[[ INFORMATION PROVIDED open ]]
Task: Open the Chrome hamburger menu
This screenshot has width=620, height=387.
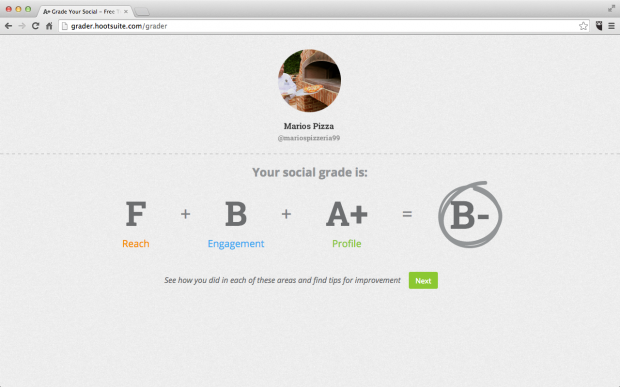Action: click(612, 26)
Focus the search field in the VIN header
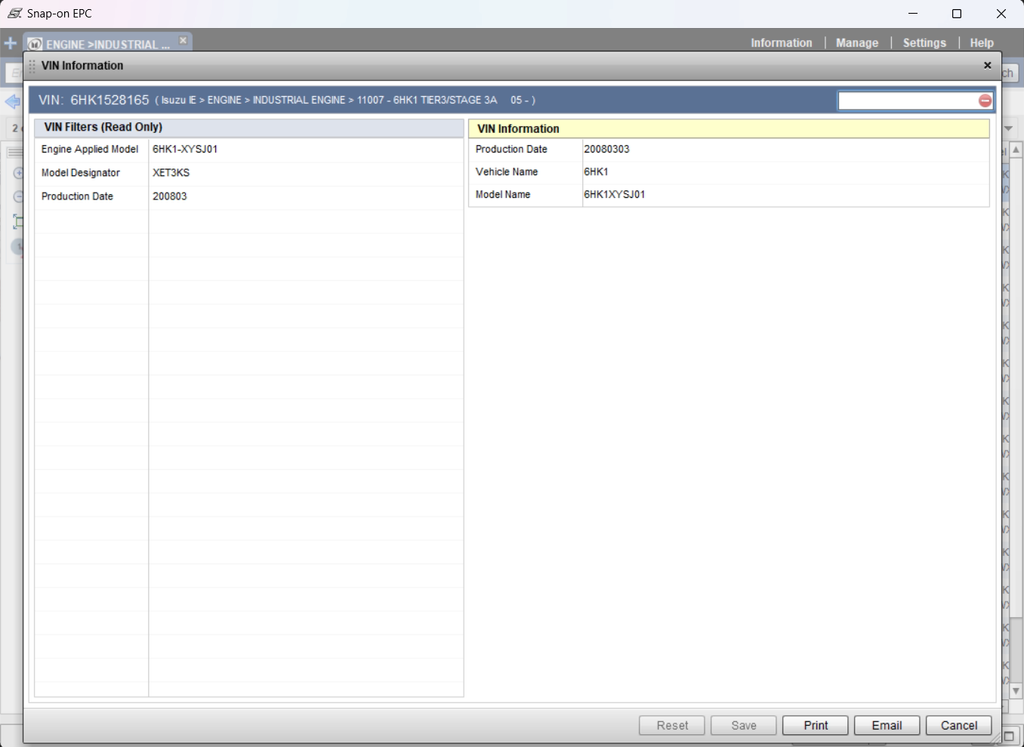This screenshot has height=747, width=1024. point(907,101)
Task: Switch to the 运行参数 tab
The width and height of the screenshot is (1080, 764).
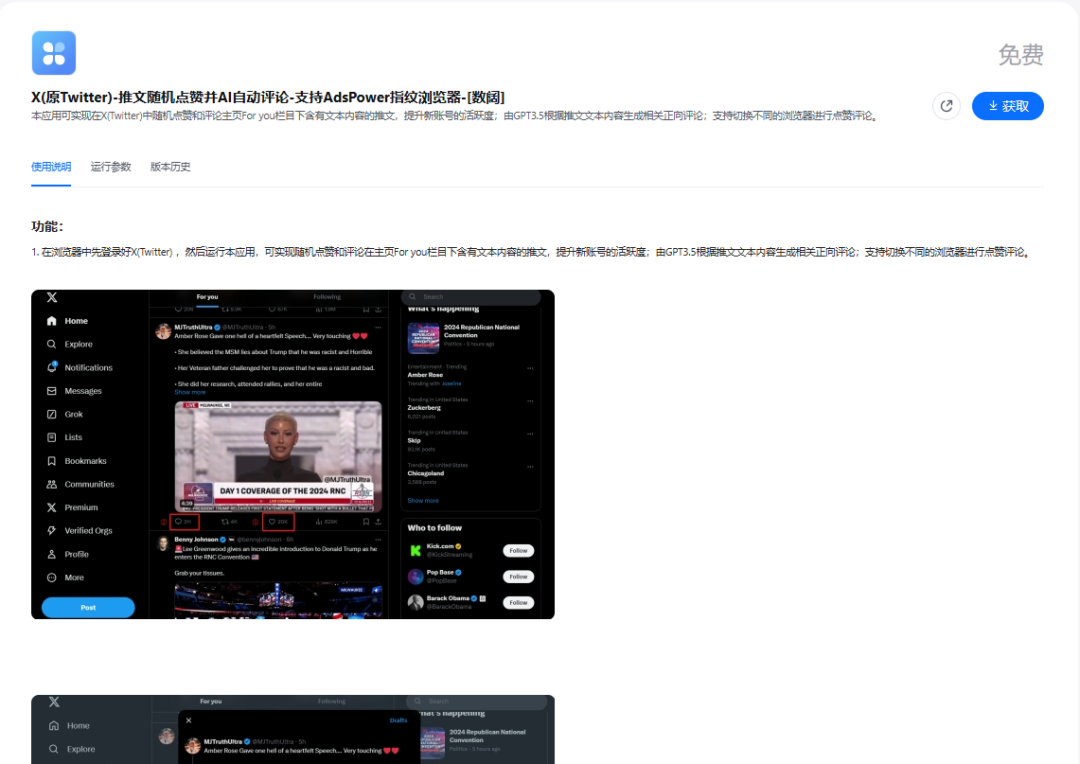Action: [x=110, y=167]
[[ INFORMATION PROVIDED closed ]]
_EXERCISE_
Nothing in the records should be changed in the copy, but the pictures must be left out.

_WRITTEN ANSWER_
Task: Open the Chrome hamburger menu
This screenshot has width=620, height=387.
Action: click(612, 26)
Focus the search field in the VIN header
This screenshot has height=747, width=1024. point(907,101)
Task: Switch to the 运行参数 tab
The width and height of the screenshot is (1080, 764).
Action: [x=110, y=167]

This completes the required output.